Building a Negative Greenhouse: Antarctica

Fernando wanted me to look at this paper: How increasing CO2 leads to an increased negative greenhouse effect in Antarctica from Geophysical Research Letters. I glanced through it, and the argument seemed not crazy, so I decided to see if I could work out a model from first principles to see whether it could plausibly work. Think of it as a three reservoir problem in thermodynamics. Space is a nice cold reservoir, the central Antarctic plateau is also pretty cold (temperature Ta), and sometimes colder than the stratosphere (Ts). There is a greenhouse gas atmosphere lying between the stratosphere and the ground. Suppose the GHG concentration increases. In that case, radiative heat flow from the stratosphere to the surface will decrease. If the opacity increase is the same for downwelling stratospheric radiation and upwelling surface radiation, then the ordinary greenhouse effect will obtain. Suppose, though, that the GHG layer is more transparent to upwelling radiation than downwelling radiation. In that case we can have a reverse greenhouse.

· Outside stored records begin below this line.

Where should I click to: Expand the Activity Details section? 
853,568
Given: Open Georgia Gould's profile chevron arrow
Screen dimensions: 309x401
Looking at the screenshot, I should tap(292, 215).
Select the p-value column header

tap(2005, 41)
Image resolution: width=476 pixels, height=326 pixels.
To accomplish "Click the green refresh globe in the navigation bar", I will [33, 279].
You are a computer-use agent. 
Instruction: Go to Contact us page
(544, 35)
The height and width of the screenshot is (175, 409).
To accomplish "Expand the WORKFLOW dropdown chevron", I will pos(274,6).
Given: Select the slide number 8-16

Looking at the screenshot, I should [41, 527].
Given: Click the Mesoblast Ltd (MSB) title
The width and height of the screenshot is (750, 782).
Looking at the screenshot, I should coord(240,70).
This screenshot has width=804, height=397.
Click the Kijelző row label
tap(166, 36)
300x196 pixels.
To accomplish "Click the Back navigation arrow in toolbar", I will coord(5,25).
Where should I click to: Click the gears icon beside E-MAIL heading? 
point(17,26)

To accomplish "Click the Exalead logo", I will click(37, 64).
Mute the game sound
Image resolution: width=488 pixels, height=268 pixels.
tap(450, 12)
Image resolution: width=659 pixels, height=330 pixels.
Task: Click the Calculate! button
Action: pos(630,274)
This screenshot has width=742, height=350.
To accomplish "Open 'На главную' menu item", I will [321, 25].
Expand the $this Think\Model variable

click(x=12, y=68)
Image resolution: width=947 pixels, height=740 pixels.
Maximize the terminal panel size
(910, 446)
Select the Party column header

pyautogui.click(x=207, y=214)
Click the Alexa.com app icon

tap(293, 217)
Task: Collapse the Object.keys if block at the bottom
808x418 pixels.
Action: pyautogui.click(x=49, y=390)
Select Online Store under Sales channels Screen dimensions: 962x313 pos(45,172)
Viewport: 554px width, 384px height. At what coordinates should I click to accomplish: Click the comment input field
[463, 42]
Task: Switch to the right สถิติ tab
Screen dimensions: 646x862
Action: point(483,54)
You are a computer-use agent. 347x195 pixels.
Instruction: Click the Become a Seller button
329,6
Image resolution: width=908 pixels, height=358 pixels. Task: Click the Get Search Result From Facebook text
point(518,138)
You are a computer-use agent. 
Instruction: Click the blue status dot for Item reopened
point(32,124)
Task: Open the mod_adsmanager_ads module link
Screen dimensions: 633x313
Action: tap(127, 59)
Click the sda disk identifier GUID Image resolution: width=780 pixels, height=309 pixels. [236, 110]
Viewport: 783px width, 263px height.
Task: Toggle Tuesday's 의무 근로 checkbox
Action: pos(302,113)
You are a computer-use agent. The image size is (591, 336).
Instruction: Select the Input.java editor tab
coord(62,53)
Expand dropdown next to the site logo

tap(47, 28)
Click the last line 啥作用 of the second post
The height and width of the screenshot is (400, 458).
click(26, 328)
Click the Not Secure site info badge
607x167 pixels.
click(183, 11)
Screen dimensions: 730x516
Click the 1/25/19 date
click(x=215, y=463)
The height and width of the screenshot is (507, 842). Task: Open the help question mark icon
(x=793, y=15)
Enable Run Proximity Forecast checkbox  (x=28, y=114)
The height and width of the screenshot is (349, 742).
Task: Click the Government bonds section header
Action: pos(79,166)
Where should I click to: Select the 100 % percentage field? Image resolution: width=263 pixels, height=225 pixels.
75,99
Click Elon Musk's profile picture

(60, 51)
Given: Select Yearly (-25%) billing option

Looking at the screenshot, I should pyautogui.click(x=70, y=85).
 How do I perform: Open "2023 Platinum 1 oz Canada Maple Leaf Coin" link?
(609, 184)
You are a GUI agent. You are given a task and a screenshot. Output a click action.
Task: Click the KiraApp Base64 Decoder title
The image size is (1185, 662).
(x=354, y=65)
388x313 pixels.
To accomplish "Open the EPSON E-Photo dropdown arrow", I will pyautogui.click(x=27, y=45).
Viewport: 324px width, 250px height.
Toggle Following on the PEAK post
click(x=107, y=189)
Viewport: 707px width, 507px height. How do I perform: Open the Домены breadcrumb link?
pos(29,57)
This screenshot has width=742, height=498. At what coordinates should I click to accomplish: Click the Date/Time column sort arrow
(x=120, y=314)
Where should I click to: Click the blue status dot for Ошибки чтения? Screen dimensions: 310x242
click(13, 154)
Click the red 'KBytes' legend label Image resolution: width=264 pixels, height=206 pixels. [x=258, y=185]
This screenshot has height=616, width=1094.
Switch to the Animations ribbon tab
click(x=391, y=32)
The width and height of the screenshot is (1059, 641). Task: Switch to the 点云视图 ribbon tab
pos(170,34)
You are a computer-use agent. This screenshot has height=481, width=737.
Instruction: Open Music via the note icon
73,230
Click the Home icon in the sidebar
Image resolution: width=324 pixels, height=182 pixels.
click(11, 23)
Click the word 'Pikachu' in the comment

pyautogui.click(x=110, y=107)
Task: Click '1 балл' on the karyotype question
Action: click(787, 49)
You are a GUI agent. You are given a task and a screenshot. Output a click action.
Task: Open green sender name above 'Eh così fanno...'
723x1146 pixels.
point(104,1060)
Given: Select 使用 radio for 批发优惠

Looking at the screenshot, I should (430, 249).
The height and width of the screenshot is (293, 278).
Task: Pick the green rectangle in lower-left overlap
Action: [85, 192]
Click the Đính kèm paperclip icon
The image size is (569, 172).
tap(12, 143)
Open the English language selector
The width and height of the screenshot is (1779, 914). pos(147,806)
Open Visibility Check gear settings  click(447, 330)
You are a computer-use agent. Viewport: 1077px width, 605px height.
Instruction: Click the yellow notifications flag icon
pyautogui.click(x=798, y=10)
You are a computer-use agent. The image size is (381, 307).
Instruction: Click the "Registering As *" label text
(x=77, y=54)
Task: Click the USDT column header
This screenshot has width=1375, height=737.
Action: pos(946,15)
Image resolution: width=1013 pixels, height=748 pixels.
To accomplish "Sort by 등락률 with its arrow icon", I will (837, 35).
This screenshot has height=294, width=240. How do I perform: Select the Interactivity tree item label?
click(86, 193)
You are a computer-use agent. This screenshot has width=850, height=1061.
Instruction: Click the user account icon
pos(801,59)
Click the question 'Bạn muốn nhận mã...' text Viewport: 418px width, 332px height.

But all the radiation involved is long wave, so how could that work? If the stratosphere emitted in somewhat narrow bands (little pressure broadening) and the GHG layer only absorbed in the CO2 bands (since hardly any H2O at super cold temps), then it might work, since the ice/snow are pretty infrared black and will emit broadband.

Note that this could only work for very special conditions.

It might be nice if somebody would check my work here. Rabett? Stoat?